# Challenge
Return the lines below exactly as they appear, beginning at the start of the items and ending with the line that contains "[x=157, y=471]".

[Word and item position data]
## begin
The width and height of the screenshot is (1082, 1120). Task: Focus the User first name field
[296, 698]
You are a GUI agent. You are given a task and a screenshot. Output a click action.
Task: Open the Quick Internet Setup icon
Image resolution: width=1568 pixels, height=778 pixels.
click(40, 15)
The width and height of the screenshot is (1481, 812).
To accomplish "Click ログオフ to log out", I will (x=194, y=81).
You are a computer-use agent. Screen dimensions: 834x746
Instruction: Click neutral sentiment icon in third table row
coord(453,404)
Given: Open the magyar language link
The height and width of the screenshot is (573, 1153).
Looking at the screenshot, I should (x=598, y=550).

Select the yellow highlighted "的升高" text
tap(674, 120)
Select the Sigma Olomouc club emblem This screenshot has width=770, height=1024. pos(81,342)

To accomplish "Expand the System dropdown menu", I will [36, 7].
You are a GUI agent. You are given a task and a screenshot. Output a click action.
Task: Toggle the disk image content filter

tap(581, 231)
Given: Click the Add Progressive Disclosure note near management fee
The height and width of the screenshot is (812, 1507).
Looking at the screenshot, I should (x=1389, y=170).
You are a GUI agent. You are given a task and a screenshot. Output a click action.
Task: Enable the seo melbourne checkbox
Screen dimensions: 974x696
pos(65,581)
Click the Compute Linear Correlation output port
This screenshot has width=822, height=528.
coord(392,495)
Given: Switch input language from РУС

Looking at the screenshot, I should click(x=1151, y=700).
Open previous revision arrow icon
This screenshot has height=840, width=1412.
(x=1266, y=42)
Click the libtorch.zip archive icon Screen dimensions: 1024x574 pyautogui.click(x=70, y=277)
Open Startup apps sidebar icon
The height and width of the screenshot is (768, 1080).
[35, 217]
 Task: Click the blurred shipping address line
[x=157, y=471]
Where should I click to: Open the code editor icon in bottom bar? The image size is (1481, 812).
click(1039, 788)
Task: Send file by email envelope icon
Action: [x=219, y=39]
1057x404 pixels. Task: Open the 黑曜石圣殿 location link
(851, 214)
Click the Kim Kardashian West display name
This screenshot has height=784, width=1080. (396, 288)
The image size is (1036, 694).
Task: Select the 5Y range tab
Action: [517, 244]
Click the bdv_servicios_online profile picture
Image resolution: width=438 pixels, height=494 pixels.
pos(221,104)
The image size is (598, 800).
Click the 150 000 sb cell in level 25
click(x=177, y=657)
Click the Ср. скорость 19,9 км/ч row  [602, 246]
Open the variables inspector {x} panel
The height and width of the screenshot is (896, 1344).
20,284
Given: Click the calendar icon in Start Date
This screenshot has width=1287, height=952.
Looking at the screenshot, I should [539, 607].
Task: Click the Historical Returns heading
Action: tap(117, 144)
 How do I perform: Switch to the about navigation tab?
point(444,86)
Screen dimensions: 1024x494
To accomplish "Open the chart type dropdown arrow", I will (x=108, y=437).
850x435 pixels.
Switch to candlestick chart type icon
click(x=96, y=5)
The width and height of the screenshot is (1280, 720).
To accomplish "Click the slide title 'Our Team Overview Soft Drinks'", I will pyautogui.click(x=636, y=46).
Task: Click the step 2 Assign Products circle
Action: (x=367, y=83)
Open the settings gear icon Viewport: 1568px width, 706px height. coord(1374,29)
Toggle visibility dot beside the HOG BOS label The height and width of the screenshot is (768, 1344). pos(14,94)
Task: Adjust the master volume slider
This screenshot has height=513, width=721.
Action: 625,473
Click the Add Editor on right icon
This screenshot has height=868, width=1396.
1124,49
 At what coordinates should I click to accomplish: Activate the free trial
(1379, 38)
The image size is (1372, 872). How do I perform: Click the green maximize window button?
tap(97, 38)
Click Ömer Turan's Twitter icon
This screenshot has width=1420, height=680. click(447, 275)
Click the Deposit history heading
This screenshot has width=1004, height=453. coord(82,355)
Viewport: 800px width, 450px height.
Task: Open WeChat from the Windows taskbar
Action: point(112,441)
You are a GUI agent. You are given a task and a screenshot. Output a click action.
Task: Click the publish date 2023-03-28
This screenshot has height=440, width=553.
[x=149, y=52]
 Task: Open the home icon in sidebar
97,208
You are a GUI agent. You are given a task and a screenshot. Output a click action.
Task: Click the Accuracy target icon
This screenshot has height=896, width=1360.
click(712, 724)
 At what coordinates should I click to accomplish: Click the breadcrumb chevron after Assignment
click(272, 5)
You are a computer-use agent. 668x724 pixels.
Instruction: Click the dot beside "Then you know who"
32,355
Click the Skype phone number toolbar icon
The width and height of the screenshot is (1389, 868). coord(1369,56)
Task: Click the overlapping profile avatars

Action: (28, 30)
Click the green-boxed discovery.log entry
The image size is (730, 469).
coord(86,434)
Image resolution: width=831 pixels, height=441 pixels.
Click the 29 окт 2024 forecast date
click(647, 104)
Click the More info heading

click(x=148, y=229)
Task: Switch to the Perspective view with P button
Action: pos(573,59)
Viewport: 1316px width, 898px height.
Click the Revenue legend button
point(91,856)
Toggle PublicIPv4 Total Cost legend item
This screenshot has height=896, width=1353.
## end
# Completed task
The width and height of the screenshot is (1082, 1120). Task: Focus the User first name field
[296, 698]
You are a GUI agent. You are given a task and a screenshot. Output a click action.
Task: Open the Quick Internet Setup icon
Image resolution: width=1568 pixels, height=778 pixels.
click(40, 15)
The width and height of the screenshot is (1481, 812).
To accomplish "Click ログオフ to log out", I will (x=194, y=81).
You are a computer-use agent. Screen dimensions: 834x746
Instruction: Click neutral sentiment icon in third table row
coord(453,404)
Given: Open the magyar language link
The height and width of the screenshot is (573, 1153).
Looking at the screenshot, I should (x=598, y=550).

Select the yellow highlighted "的升高" text
tap(674, 120)
Select the Sigma Olomouc club emblem This screenshot has width=770, height=1024. pos(81,342)

To accomplish "Expand the System dropdown menu", I will [36, 7].
You are a GUI agent. You are given a task and a screenshot. Output a click action.
Task: Toggle the disk image content filter

tap(581, 231)
Given: Click the Add Progressive Disclosure note near management fee
The height and width of the screenshot is (812, 1507).
Looking at the screenshot, I should (x=1389, y=170).
You are a GUI agent. You are given a task and a screenshot. Output a click action.
Task: Enable the seo melbourne checkbox
Screen dimensions: 974x696
pos(65,581)
Click the Compute Linear Correlation output port
This screenshot has width=822, height=528.
coord(392,495)
Given: Switch input language from РУС

Looking at the screenshot, I should click(x=1151, y=700).
Open previous revision arrow icon
This screenshot has height=840, width=1412.
(x=1266, y=42)
Click the libtorch.zip archive icon Screen dimensions: 1024x574 pyautogui.click(x=70, y=277)
Open Startup apps sidebar icon
The height and width of the screenshot is (768, 1080).
[35, 217]
 Task: Click the blurred shipping address line
[x=157, y=471]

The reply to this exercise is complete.